8.2 Oxygen isotope results
Sequential phosphate oxygen isotope results (δ18Op) in red deer and horse,
respectively, are plotted in Figs. 4a and 4b, versus the position in the tooth crown.
Higher numbers along the x axis indicate earlier stages of tooth development. Fig. 4a
depicts the δ18Op values measured in Cervus elaphus enamel from G. Polesini, G. di
Pozzo and G. di Settecannelle; the first two specimens show a remarkably similar
trend in terms of pattern (linear) and isotopic values. Both teeth register the transition
between a cold season (lower δ18O values) and a warmer season (higher δ18O). Given
these isotopic patterns, and considering that the teeth are not significantly worn, we
estimate that mineralization took place over about nine months, between winter and
late summer.
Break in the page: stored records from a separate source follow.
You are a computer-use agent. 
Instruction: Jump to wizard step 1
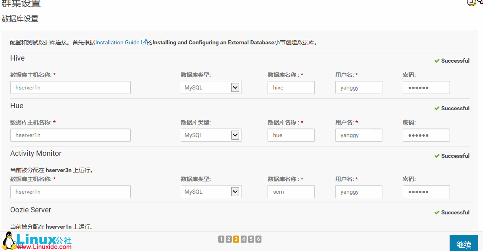tap(221, 239)
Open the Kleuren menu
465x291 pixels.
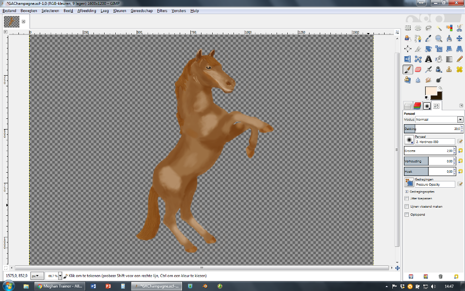pyautogui.click(x=119, y=10)
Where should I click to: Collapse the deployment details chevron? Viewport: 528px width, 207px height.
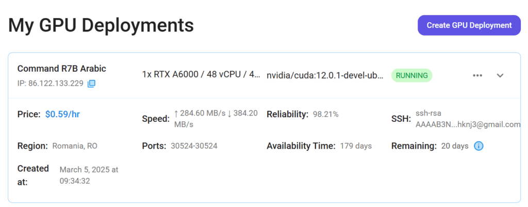click(500, 75)
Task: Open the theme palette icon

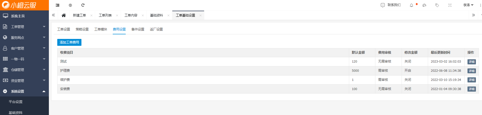Action: [x=424, y=5]
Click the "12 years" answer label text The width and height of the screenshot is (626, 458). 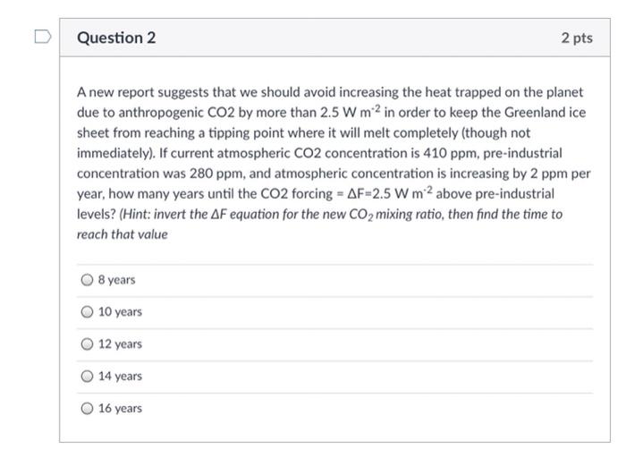[120, 344]
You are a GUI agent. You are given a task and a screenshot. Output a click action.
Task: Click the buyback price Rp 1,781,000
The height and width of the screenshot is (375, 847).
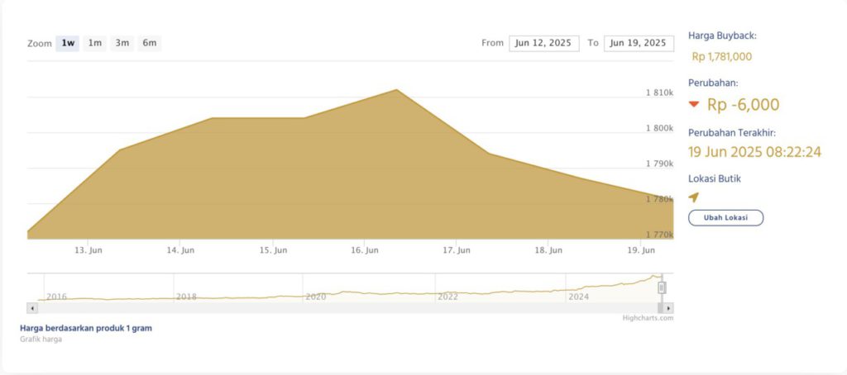[721, 57]
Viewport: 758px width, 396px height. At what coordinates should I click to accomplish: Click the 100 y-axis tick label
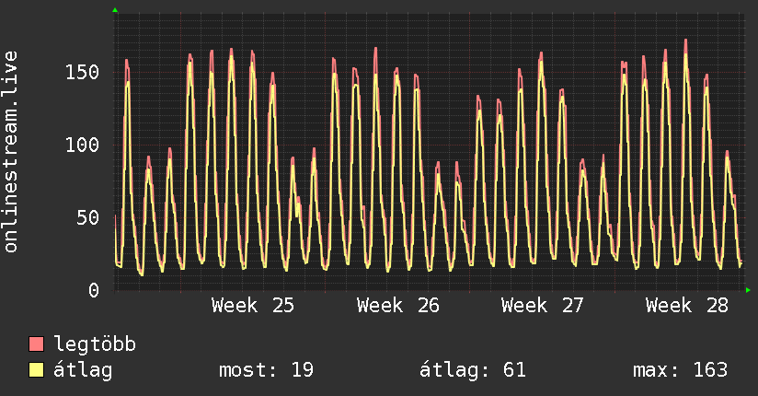[x=82, y=146]
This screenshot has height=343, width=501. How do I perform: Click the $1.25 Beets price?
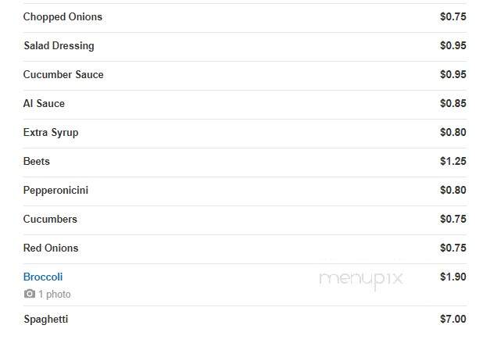tap(453, 161)
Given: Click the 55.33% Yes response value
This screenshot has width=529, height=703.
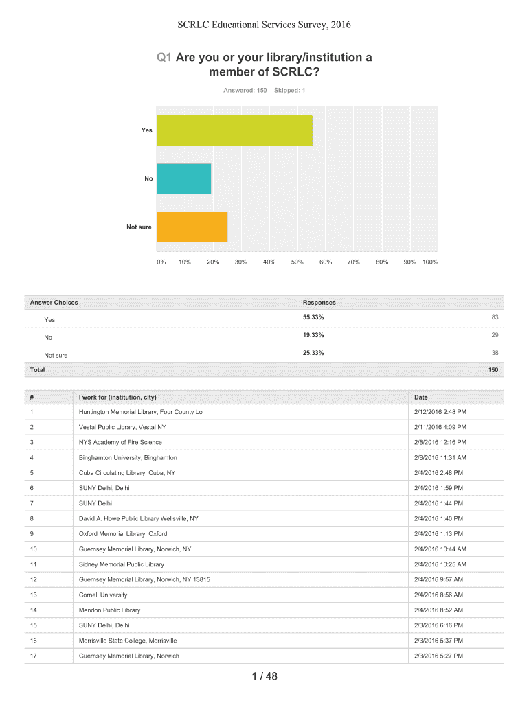Looking at the screenshot, I should pyautogui.click(x=313, y=317).
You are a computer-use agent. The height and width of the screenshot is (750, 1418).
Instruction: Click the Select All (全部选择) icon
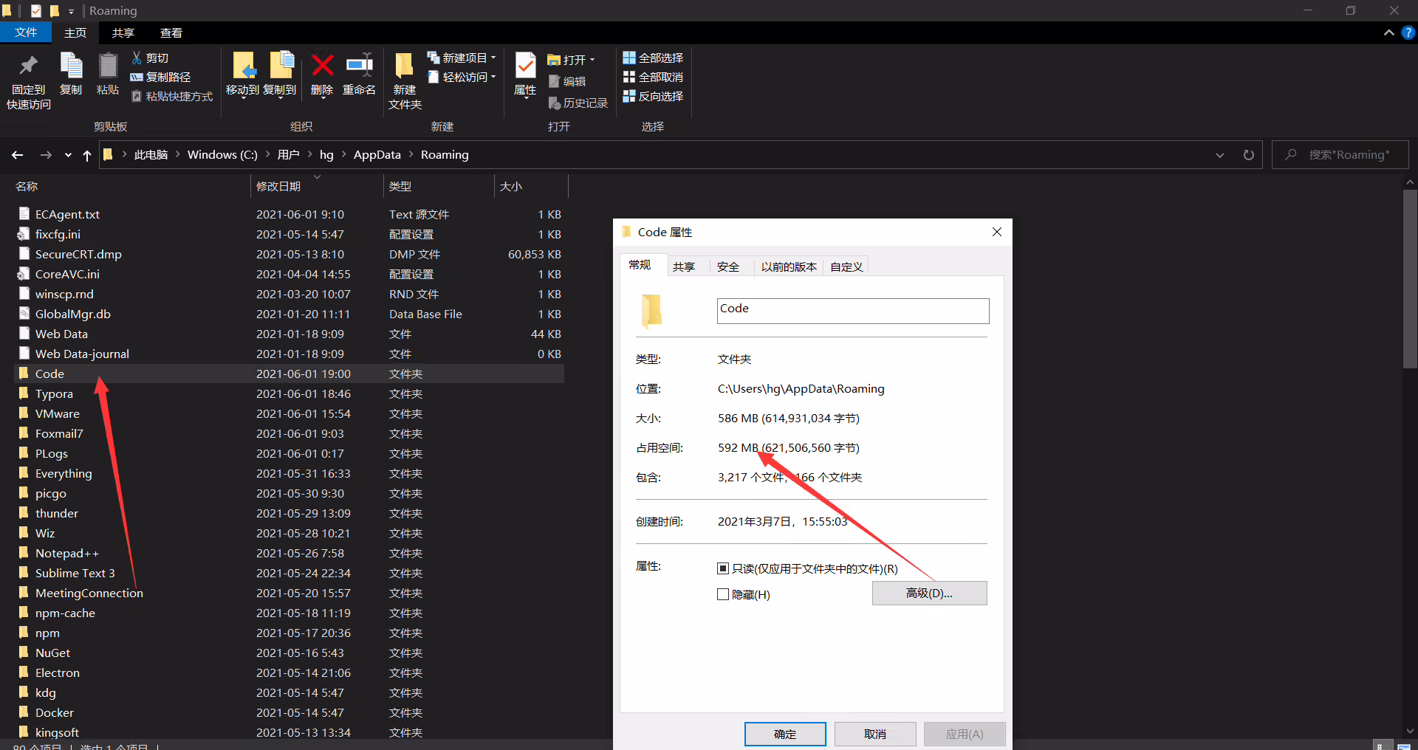628,58
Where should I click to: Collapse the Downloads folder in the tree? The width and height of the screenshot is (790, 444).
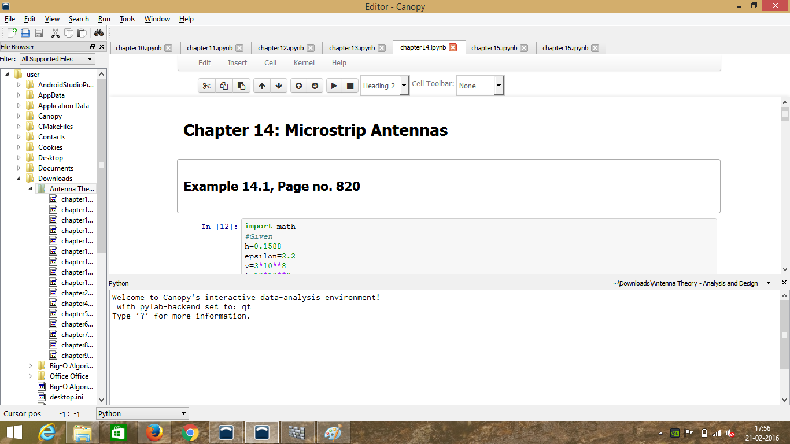pos(19,179)
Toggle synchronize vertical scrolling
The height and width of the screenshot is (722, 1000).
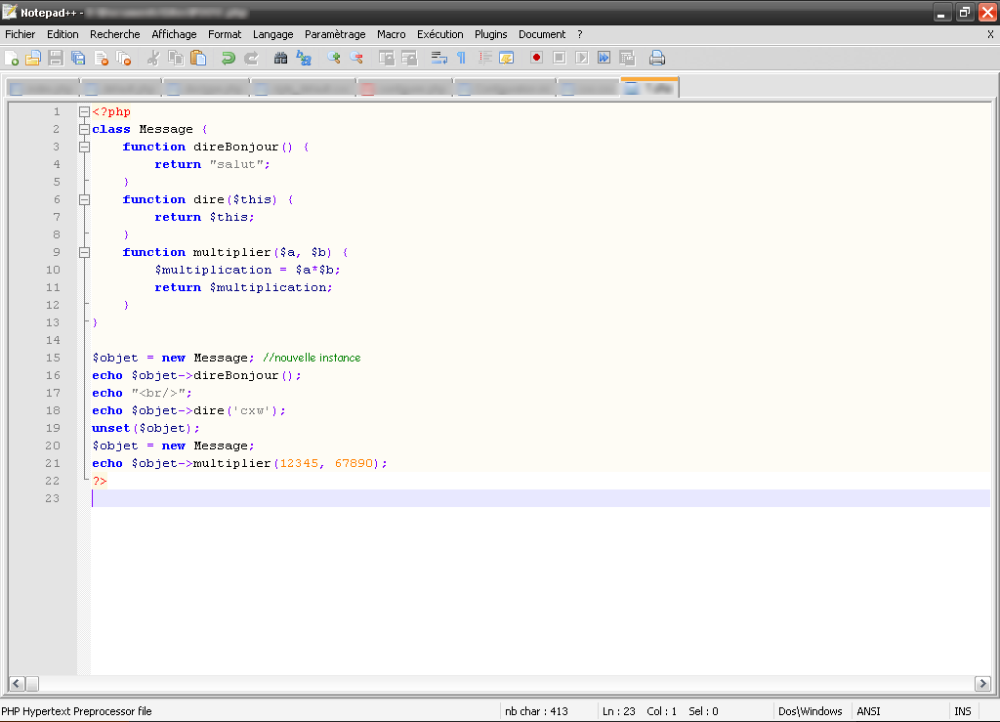click(388, 58)
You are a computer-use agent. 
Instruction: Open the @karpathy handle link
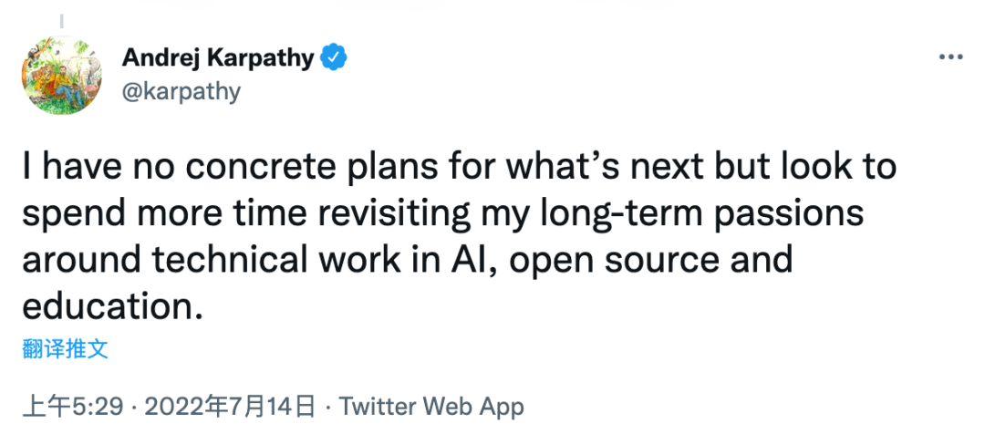pos(181,92)
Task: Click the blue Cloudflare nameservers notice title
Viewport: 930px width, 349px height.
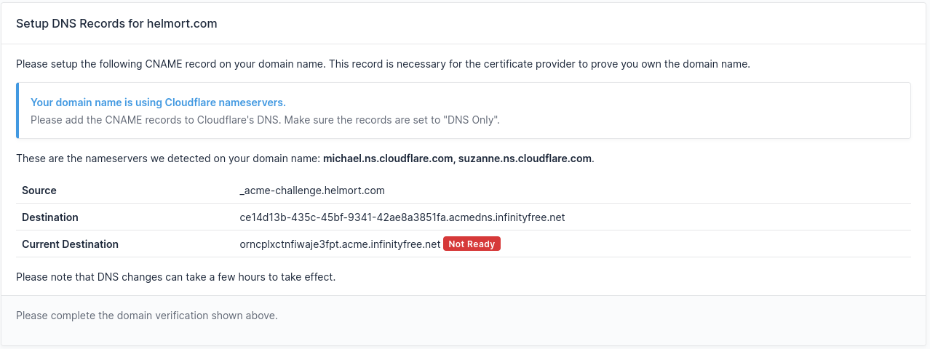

The widest compositional range is registered in the Cervus elaphus
from G. Polesini with 3.8‰ difference between the cusp and the cervix. For M2s, it is
likely that nursing introduces a further filter to the δ18O composition of tooth enamel
since δ18O of milk is higher in 18O than ambient drinking water by about 1-2‰ (since
it has been "filtered" through the maternal system).69 and references therein This implies that
the lower δ18Op values observed during early M2 mineralization of the two animals
could have been even lower than those registered.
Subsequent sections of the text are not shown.